Cosa fare - Prosegui il testo sulla mostra Reaching for the Stars di Palazzo Strozzi, partendo subito dopo la sua ultima frase.
*** Fonte
Nei decenni passati ci hanno strabiliato o turbato. Le abbiamo amate, vissute, condivise o detestate, tanto erano divisive. Rincontrarne alcune, ora, scatena quasi una sensazione di militante appartenenza. Sono le opere dialettiche che provengono dalla invidiabile collezione Sandretto Re Rebaudengo e rimandano ai bagliori e alle ombre degli ultimi trent’anni della storia culturale contemporanea all’interno del côté dell’arte, pieno di svolte, azzardi e riposizionamenti. Sono circa settanta e sono esposte nella mostra Reaching for the Stars, da Cattelan a Lynette Yiadom-Boakye, curata da Arturo Galansino (aperta fino al 18 giugno) e allestita in sezioni tematiche e in due spazi fra Palazzo Strozzi e la Strozzina di Firenze.
******
*** Record
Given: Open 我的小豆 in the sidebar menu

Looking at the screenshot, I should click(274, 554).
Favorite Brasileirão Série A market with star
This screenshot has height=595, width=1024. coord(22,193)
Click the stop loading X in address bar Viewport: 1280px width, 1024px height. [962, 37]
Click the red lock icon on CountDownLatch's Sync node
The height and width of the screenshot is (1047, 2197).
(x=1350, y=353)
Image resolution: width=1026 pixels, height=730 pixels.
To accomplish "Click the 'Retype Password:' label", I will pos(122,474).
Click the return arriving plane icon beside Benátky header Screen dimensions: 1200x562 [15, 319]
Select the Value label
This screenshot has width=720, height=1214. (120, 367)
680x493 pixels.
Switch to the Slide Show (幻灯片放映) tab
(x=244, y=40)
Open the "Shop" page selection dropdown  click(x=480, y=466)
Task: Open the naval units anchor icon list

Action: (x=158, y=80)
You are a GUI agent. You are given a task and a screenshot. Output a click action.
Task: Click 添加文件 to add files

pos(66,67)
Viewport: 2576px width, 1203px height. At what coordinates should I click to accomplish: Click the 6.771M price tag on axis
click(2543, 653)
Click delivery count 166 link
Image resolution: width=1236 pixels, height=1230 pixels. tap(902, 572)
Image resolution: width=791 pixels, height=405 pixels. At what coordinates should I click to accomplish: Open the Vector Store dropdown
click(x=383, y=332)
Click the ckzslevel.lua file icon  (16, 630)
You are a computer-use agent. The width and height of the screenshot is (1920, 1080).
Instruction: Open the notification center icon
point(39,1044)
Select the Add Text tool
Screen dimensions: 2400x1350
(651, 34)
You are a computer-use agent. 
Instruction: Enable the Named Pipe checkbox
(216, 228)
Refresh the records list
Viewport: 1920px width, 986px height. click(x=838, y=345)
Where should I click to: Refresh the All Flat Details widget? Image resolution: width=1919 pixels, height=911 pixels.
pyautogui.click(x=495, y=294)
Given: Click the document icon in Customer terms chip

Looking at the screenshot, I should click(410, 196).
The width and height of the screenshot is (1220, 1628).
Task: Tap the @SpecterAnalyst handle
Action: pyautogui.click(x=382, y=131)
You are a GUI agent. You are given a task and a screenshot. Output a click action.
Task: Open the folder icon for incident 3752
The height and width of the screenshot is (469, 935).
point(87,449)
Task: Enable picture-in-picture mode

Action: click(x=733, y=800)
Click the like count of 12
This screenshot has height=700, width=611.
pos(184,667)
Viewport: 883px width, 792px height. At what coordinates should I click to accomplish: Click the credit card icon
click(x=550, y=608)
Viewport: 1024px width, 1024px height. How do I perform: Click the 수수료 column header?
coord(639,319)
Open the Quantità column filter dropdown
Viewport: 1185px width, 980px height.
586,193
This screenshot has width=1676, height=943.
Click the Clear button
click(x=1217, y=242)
******
Risposta -
Reaching for the Stars ha soprattutto l’onere di tramandare alle nuove generazioni quel vissuto estetico postmoderno, maledettamente sfuggitogli. È stato un debordamento linguistico in cui il fare artistico si è decodificato da stereotipi e stilemi, trasportandoci in un flusso di connessioni che inglobava una intera sensibilità e surclassava categorie.

LA SEMANTICA ESTETICA, da sempre ventriloqua, slittava da sé stessa per agglutinarsi a quella «passione per il reale» identificata da Alain Badiou. Così si globalizzava, spesso privilegiando l’elemento spettacolare ed eclatante, declinandosi in performance, audio, testo e carezzando quel mood for show tipico della comunicazione contemporanea. La visuality polisemica era inverata da quegli artisti che, all’epoca discussi e imberbi, sono divenuti oggi mainstream.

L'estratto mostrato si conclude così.